Several years ago, Volunteer Tennessee initiated the Governor’s Volunteer Stars Awards, a program designed to recognize the outstanding service of those who volunteer in various ways throughout their local Tennessee communities. This year two award recipients, one youth and one adult in each county, will be recognized once again in Franklin by Governor Bill Haslam. This celebration will illustrate the importance of civic participation and service to improve overall community norms.
“The event was developed to recognize the unsung heroes from across Tennessee. This state has a long legacy of service and was named “The Volunteer State” almost 200 years ago,” said Grundy County Mayor Michael Brady. “These volunteers play a critical role in the success of Tennessee communities.

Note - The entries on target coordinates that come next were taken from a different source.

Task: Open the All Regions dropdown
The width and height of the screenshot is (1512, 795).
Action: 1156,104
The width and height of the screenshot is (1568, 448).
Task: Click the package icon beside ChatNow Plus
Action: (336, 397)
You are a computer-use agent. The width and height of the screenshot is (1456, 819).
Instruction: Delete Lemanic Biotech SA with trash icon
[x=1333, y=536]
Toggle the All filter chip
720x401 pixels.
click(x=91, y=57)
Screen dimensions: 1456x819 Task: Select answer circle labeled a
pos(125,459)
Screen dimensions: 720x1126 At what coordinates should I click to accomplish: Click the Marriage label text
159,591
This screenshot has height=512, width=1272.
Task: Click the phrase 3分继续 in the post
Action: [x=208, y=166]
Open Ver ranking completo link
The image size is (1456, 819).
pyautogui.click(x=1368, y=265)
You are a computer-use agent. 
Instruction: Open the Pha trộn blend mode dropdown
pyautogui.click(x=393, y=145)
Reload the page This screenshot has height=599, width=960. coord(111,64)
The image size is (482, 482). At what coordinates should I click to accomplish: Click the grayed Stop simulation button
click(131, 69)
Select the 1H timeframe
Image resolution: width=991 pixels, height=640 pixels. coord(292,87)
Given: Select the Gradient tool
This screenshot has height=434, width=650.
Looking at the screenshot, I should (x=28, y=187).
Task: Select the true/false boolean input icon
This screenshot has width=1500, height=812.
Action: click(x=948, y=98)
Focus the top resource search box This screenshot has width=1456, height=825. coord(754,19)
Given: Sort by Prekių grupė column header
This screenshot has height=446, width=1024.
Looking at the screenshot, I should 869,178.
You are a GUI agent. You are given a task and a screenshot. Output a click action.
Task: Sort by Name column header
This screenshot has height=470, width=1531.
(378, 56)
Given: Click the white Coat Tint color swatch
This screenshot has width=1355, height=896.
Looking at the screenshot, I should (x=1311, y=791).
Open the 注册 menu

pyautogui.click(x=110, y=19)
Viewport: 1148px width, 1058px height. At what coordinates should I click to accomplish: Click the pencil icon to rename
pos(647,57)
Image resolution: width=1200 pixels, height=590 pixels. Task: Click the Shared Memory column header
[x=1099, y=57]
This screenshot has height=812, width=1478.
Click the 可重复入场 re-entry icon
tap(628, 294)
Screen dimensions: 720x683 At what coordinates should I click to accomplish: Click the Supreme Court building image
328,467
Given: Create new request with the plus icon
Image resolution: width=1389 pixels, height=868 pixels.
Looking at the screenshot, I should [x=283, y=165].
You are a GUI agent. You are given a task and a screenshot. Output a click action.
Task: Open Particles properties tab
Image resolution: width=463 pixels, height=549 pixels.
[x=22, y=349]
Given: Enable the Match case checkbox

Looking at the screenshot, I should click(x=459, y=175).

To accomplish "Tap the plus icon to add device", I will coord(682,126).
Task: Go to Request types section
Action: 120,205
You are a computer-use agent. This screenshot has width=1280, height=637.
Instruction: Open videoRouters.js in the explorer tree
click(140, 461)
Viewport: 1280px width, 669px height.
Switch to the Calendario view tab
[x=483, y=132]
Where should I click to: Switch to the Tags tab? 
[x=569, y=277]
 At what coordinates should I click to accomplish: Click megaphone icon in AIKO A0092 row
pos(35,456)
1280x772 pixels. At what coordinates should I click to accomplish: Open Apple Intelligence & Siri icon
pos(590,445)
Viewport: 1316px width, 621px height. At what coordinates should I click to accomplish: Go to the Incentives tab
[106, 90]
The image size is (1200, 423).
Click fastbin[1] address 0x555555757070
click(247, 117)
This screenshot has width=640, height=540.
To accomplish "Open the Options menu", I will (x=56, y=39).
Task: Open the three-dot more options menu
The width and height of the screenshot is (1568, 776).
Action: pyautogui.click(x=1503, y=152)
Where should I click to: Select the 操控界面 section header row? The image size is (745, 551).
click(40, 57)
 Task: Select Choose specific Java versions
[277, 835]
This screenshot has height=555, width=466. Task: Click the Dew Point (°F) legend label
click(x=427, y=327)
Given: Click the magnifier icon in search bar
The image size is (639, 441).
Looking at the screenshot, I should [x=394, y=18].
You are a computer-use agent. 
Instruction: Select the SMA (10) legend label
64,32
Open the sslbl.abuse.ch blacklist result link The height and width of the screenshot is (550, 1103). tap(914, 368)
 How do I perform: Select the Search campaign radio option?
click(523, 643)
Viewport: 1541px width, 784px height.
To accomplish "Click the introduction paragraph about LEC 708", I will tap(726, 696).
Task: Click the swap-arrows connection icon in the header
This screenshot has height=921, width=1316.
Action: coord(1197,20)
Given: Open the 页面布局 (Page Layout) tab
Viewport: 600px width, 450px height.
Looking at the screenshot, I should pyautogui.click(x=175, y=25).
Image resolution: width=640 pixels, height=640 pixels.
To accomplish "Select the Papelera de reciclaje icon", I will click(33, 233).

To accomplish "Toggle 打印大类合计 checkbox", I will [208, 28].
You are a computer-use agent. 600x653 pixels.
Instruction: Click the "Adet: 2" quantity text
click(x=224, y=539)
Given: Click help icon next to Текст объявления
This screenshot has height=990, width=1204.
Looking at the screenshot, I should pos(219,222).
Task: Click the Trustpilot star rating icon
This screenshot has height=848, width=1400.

Through nonprofit organizations, national service programs, faith-based organizations, and neighbor helping neighbor, outstanding volunteer service is part of our state heritage.
“In fact, the annual value of Tennessee volunteers is $3.4 billion. As the Volunteer State, we must continue to foster this sense of service and civic responsibility. In an effort to encourage more Grundy County citizens to help improve our community through volunteerism, Volunteer Tennessee has instituted the statewide volunteer recognition program, the Governor’s Volunteer Stars Awards.”
The 2016 Governor’s Volunteer Stars Award honoree for Grundy County in the adult category is Roxanne Fults. Roxanne and her husband live in Tracy City. They have two adult sons, Jeremy Fults and Christopher “Critter” Fults.
“While most people quit working once they clock out, others take their job home and make it their life. Roxanna Fults, city recorder of Tracy City, not only keeps the city in order, but over the last several years she has really brought back something it had been missing- community. From the Community Thanksgiving dinner she organizes each year to the ‘Small Town Christmas,’ she is always making sure that Tracy City is more than just a place to live and is a place to call home.
“Fults seeks neither recognition nor attention for the work she does. She does it from her heart and for the town she loves. The Community Thanksgiving Dinner is an event that she organized to help insure that everyone in her community and beyond will have a wonderful Thanksgiving lunch. She knows that even though she enjoys the gift of family and good food, not everyone has the opportunity to enjoy that amazing gift. So, she organized this event four years ago and it has been very successful every year. She always gives credit to all of the volunteers, but we all know that anything must start with a leader and an organizer. Food is delivered to home bound folks throughout the community and the doors of the American Legion are open to all. She is always looking for ways to give back to community. She is the shining example of what we should all be.”
The 2016 Governor’s Volunteer Stars Award honoree in the Youth category is Grundy County High School senior Hunter Ladd.
“While Hunter has worked a great deal in high school, he has also found time to volunteer. He not only picks up trash and helps the elderly across the street, but also anything that helps the community without earning wages. Among all the obligations on his pallet, he still makes time for helping the community that he lives in. These activities usually include seven hours of school each day, 20-30 hours of work each week, 6 hours of church each week, and an attempt to get at least 5 hours of sleep each day. “If he has to sacrifice anything to get something done or to help others it is sleep. Furthermore, Monteagle Elementary School has an elderly custodian that is a sweetheart. Any time that he has an option, he is there for her. He has completed 48 hours of community service at Monteagle Elementary School, and 25 hours at churches and public events such as the local election.
“Also, he is in the Interact Club, a club that participates in most local community projects. The hours at Monteagle Elementary School are scattered amid working the concession stand at basketball games, cleaning out classrooms in the summer, and helping a teacher when he or she catches him in the hallway with minor cleaning. He does not count church among his community projects, however, one major thing he does with his church is travel to the local housing project about three times a year to donate food baskets for the adults, read Christmas stories for the children, and provide clothing for the teenagers.
“Recording for National Honors Society, he has received 25 hours from working the local election and helping the other local churches his friends and family go to with Bible School. The Interact club is where his community service hours are extensively varied. The limited hours he has worked with this club are from helping with the Miracle on the Mountain project.
“Lastly, he has brought in a box of food every week of his senior year for the local food drive. He has a goal to give back to his community through donations of new books and computers at Grundy County High school. Ladd is also considering being a public servant by seeking a political office in his community.”
“The Grundy County Mayors Office is happy to help organize and promote volunteerism in Grundy County, while recognizing the efforts of those who go above and beyond the call of duty every day by making a difference in the lives of others,” said Brady.
Brady has invited these honorees to the February 27, County Commission meeting for special recognition. In closing, Brady stated that he is truly thankful and appreciative for these individuals that always go above and beyond in order to help others in need.